Luckily, we can get around this by making the LVM's visible to the system even before they are encrypted. This is why LUKS on LVM is, in general, the option offering more flexibility to change partitioning.

Add A New Drive

Assuming you now have a working single-drive LUKS-on-LVM configuration, it's now time to expand one of your logical volumes.

Connect your drive (if it's new, or completely randomize it as you did with your root drive). Open gdisk and create a single partiion:

  • /dev/sdy1: Use ALL space, Partition type 8E00 (Linux LVM)

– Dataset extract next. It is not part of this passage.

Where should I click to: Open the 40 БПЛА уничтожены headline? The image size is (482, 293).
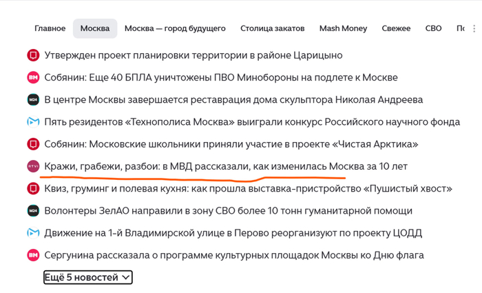pos(221,77)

Now, attach this new disk to your existing LVM:

# pvcreate /dev/sdy1
# vgextend MyStorage /dev/sdy1

Extend The Logical Volume

You will have to unmount whatever partition you want to grow, meaning you may need to boot via an install cd. Details for this will follow below. In this example, we will extend the "HOME" logical volume by 100% of the free space of our new drive (ie, put the WHOLE thing into /home!)

From a root console:

# umount /home
# fsck /dev/mapper/home
# cryptsetup luksClose /dev/mapper/home
# lvextend -l +100%FREE MyStorage/homevol

Now the LV is extended. Let us make LUKS aware of the change:

# cryptsetup open --type luks /dev/mapper/MyStorage-homevol home
# umount /home      ((JUST IN CASE IT WAS AUTO RE-MOUNTED AGAIN))
# cryptsetup --verbose resize home

And finally resize the ext4 partition itself:

# e2fsck -f /dev/mapper/home
# resize2fs /dev/mapper/home

Done!

# mount /dev/mapper/home /home

Note how /home now includes the span of the new drive, and you DO not have to change or add any more encryption keys -- the key for your Home LVM will continue to work and fill into the newly added space.


  • A note on extending your root partition:

The procedure works exactly the same for your root LVM, with the exception that it must be done from an Arch INSTALL CD. (you can't unmount your root partition while it's in use).

Troubleshooting

Help It's Not Booting!

First, DONT PANIC! You can always boot a rescue CD and get into your LVM manually!

Start up via the Arch installer. When you reach the root shell, for each encrypted LVM:

# cryptsetup open --type luks /dev/mapper/MyStorage-rootvol

Simply unlock each logical partition -- they will appear in /dev/mapper/<lv> and you can mount each from there.